What is the Corporate Transparency Act?
Many small and mid-size businesses in the US will soon become required to report their ownership information to the federal government, under the Corporate Transparency Act (CTA), which became law on January 1, 2021. The purposes of the CTA are primarily directed towards national security and anti-money laundering efforts, but the act applies very broadly and hits small businesses in particular. Unless there is a relevant exemption, every corporation and limited liability company registered to do business in the US must file reports with the Financial Crimes Enforcement Network (FinCen) of the Treasury Department. These reports must identify all beneficial owners – any individual directly or indirectly controlling the company or owning 25% or more of the company – as well as applicants. An applicant is any person who files an application to form a company – basically the incorporator of the business.
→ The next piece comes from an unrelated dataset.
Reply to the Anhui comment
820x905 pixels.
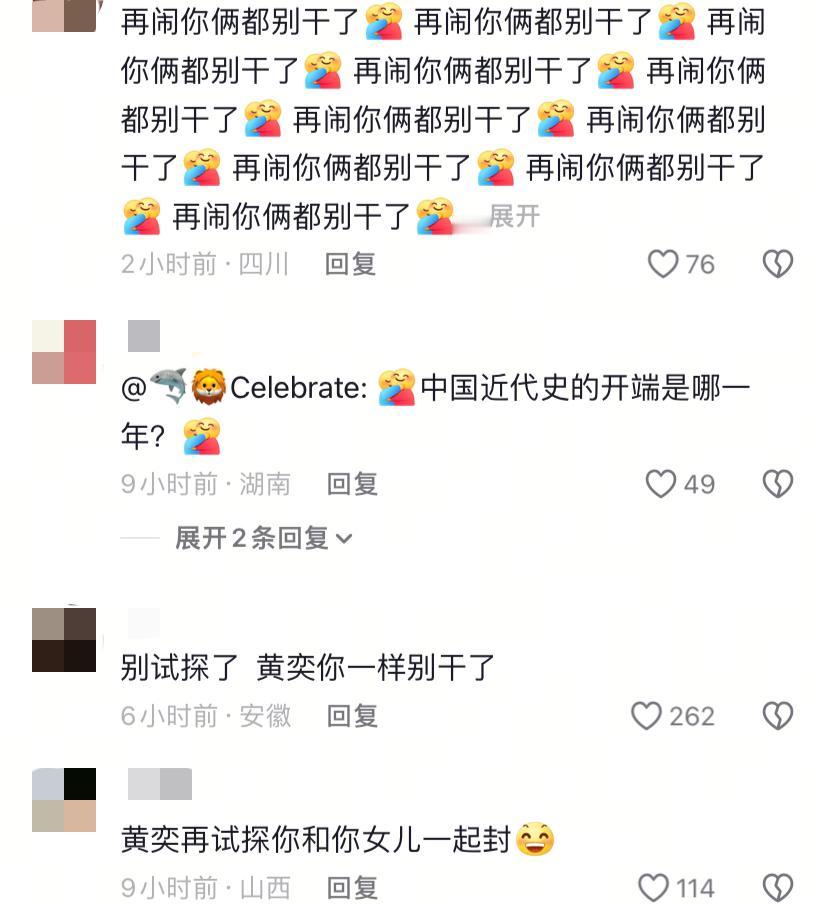(x=352, y=716)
Who is a “beneficial owner?”
A beneficial owner is any person who, directly or directly, through any contract, understanding, relationship, or otherwise, exercises substantial control over the entity, or owns or controls 25% or more of the ownership interests of the entity. If the beneficial owner is another company, rather than a person, it will have to report similar details about its ownership.
The company will have to identify each beneficial owner and applicant and provide each individual’s full legal name, date of birth, current home or business address, and a “unique identifying number from an acceptable identification document” (such as a current passport, driver’s license, or state ID).
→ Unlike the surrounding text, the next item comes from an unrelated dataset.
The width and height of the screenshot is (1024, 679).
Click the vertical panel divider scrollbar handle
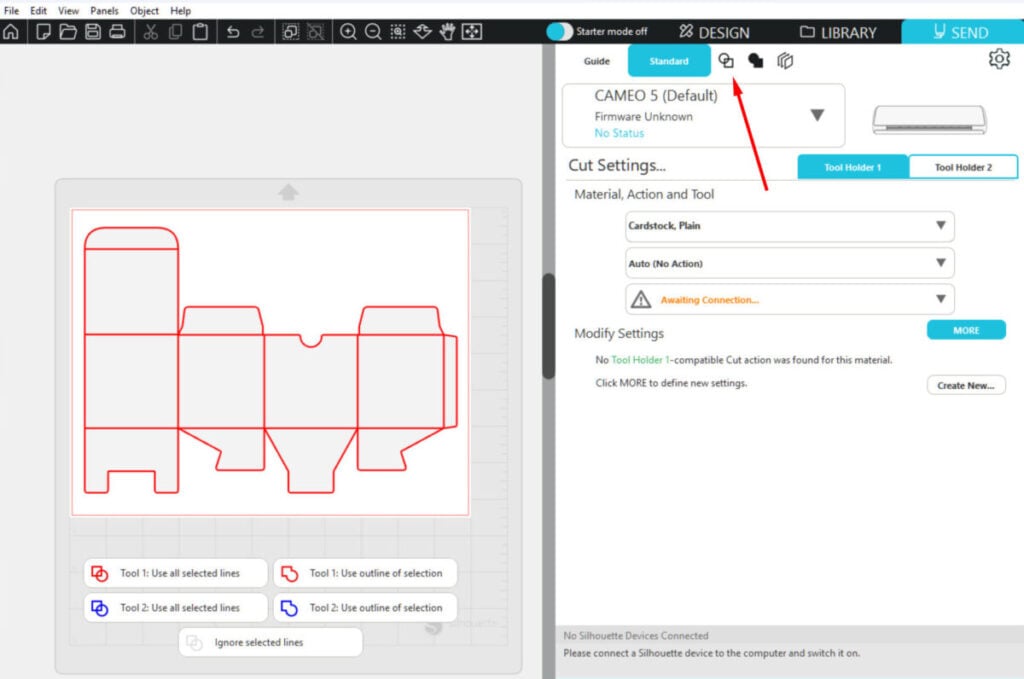[548, 326]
What companies are exempt from the Corporate Transparency Act?
The following companies are exempt from these reporting requirements:
- public companies,
- banks and bank holding companies,
- credit unions,
- broker-dealers,
- registered investment companies,
- registered investment advisors,
- insurance companies,
- registered public accounting firms,
- public utilities,
- 501(c) entities
- Companies with more than 20 full-time employees in the US, more than $5 million in gross receipts or sales, and an operating presence at a physical office in the US, and
- Any entity owned or controlled by one of those exempt entities.
When does reporting start for the Corporate Transparency Act?
The Treasury Department must develop and publish implementing regulations within the next year, and once those are finalized, companies will be required to start filing the ownership reports. Companies in existence before the effective date of the regulations will have 2 years to file their initial reports. Companies formed after the effective date of the regulations will have to file reports when they are incorporated. Companies are also required to report changes in beneficial ownership within 1 year of the change, although regulations could require a shorter reporting time-frame.
The information that companies file will not be available to the general public, but can be made available to federal agencies for national security, intelligence, or law enforcement purposes, or to law enforcement agencies upon court authorization, and, with customer consent, to financial institutions to the extent necessary to fulfill their know-your-customer obligations.
The CTA authorizes civil and criminal penalties for willfully filing false or fraudulent information, or for willfully failing to report complete or updated information.
We will monitor developments, and let you know when the reporting requirements take effect.